[Work instructions] Can you rewrite all of the following lines as a numbered list, leaving out any blank ones?

-- Data section start --

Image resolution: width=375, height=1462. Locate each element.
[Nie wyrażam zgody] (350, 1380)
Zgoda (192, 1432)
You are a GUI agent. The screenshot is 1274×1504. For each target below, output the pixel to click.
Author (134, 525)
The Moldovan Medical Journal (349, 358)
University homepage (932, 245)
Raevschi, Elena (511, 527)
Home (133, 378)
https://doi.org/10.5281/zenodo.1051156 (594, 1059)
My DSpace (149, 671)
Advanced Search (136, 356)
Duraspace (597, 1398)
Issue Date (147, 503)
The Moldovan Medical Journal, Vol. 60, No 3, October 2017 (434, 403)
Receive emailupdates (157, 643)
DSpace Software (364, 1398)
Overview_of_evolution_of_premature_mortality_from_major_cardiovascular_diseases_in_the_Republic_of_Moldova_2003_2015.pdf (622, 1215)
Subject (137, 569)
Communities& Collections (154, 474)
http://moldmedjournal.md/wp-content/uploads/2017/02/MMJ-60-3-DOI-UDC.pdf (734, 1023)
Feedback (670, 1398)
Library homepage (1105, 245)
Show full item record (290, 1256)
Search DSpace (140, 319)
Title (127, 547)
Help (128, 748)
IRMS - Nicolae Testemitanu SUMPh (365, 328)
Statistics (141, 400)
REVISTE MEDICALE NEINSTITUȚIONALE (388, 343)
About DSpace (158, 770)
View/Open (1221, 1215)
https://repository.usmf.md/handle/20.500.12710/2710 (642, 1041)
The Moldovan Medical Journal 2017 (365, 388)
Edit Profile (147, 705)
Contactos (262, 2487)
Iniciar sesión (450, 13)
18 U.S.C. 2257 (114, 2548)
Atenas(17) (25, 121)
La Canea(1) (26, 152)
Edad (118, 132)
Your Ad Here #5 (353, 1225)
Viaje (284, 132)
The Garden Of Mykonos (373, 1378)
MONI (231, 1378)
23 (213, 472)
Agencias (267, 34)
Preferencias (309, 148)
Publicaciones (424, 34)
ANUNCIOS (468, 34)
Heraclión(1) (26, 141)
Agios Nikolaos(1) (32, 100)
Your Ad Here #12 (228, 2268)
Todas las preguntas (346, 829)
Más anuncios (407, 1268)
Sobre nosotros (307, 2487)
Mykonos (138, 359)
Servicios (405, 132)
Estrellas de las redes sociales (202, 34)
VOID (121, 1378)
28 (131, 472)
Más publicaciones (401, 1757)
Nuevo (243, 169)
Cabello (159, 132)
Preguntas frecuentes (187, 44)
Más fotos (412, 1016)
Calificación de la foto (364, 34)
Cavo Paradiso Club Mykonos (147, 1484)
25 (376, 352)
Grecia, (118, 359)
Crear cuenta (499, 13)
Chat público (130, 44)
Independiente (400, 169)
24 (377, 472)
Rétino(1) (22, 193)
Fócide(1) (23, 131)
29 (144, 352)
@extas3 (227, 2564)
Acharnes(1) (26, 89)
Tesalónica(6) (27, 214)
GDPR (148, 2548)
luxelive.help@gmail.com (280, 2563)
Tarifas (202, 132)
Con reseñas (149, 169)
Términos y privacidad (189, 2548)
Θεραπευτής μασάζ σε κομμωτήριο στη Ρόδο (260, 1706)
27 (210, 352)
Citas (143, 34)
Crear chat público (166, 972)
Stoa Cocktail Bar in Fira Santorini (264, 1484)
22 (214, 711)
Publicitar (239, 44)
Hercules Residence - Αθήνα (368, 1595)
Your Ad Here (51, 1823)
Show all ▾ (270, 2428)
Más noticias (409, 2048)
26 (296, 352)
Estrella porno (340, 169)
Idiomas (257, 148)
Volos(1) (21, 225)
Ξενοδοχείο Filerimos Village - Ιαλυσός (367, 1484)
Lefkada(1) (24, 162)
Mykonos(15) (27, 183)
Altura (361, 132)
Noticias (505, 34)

-- Data section end --

[Task output]
1. Image resolution: width=375, height=1462. Locate each element.
2. [Nie wyrażam zgody] (350, 1380)
3. Zgoda (192, 1432)
4. You are a GUI agent. The screenshot is 1274×1504. For each target below, output the pixel to click.
5. Author (134, 525)
6. The Moldovan Medical Journal (349, 358)
7. University homepage (932, 245)
8. Raevschi, Elena (511, 527)
9. Home (133, 378)
10. https://doi.org/10.5281/zenodo.1051156 (594, 1059)
11. My DSpace (149, 671)
12. Advanced Search (136, 356)
13. Duraspace (597, 1398)
14. Issue Date (147, 503)
15. The Moldovan Medical Journal, Vol. 60, No 3, October 2017 (434, 403)
16. Receive emailupdates (157, 643)
17. DSpace Software (364, 1398)
18. Overview_of_evolution_of_premature_mortality_from_major_cardiovascular_diseases_in_the_Republic_of_Moldova_2003_2015.pdf (622, 1215)
19. Subject (137, 569)
20. Communities& Collections (154, 474)
21. http://moldmedjournal.md/wp-content/uploads/2017/02/MMJ-60-3-DOI-UDC.pdf (734, 1023)
22. Feedback (670, 1398)
23. Library homepage (1105, 245)
24. Show full item record (290, 1256)
25. Search DSpace (140, 319)
26. Title (127, 547)
27. Help (128, 748)
28. IRMS - Nicolae Testemitanu SUMPh (365, 328)
29. Statistics (141, 400)
30. REVISTE MEDICALE NEINSTITUȚIONALE (388, 343)
31. About DSpace (158, 770)
32. View/Open (1221, 1215)
33. https://repository.usmf.md/handle/20.500.12710/2710 (642, 1041)
34. The Moldovan Medical Journal 2017 (365, 388)
35. Edit Profile (147, 705)
36. Contactos (262, 2487)
37. Iniciar sesión (450, 13)
38. 18 U.S.C. 2257 (114, 2548)
39. Atenas(17) (25, 121)
40. La Canea(1) (26, 152)
41. Edad (118, 132)
42. Your Ad Here #5 (353, 1225)
43. Viaje (284, 132)
44. The Garden Of Mykonos (373, 1378)
45. MONI (231, 1378)
46. 23 (213, 472)
47. Agencias (267, 34)
48. Preferencias (309, 148)
49. Publicaciones (424, 34)
50. ANUNCIOS (468, 34)
51. Heraclión(1) (26, 141)
52. Agios Nikolaos(1) (32, 100)
53. Your Ad Here #12 (228, 2268)
54. Todas las preguntas (346, 829)
55. Más anuncios (407, 1268)
56. Sobre nosotros (307, 2487)
57. Mykonos (138, 359)
58. Servicios (405, 132)
59. Estrellas de las redes sociales (202, 34)
60. VOID (121, 1378)
61. 28 (131, 472)
62. Más publicaciones (401, 1757)
63. Nuevo (243, 169)
64. Cabello (159, 132)
65. Preguntas frecuentes (187, 44)
66. Más fotos (412, 1016)
67. Calificación de la foto (364, 34)
68. Cavo Paradiso Club Mykonos (147, 1484)
69. 25 (376, 352)
70. Grecia, (118, 359)
71. Crear cuenta (499, 13)
72. Chat público (130, 44)
73. Independiente (400, 169)
74. 24 (377, 472)
75. Rétino(1) (22, 193)
76. Fócide(1) (23, 131)
77. 29 (144, 352)
78. @extas3 (227, 2564)
79. Acharnes(1) (26, 89)
80. Tesalónica(6) (27, 214)
81. GDPR (148, 2548)
82. luxelive.help@gmail.com (280, 2563)
83. Tarifas (202, 132)
84. Con reseñas (149, 169)
85. Términos y privacidad (189, 2548)
86. Θεραπευτής μασάζ σε κομμωτήριο στη Ρόδο (260, 1706)
87. 27 (210, 352)
88. Citas (143, 34)
89. Crear chat público (166, 972)
90. Stoa Cocktail Bar in Fira Santorini (264, 1484)
91. 22 (214, 711)
92. Publicitar (239, 44)
93. Hercules Residence - Αθήνα (368, 1595)
94. Your Ad Here (51, 1823)
95. Show all ▾ (270, 2428)
96. Más noticias (409, 2048)
97. 26 (296, 352)
98. Estrella porno (340, 169)
99. Idiomas (257, 148)
100. Volos(1) (21, 225)
101. Ξενοδοχείο Filerimos Village - Ιαλυσός (367, 1484)
102. Lefkada(1) (24, 162)
103. Mykonos(15) (27, 183)
104. Altura (361, 132)
105. Noticias (505, 34)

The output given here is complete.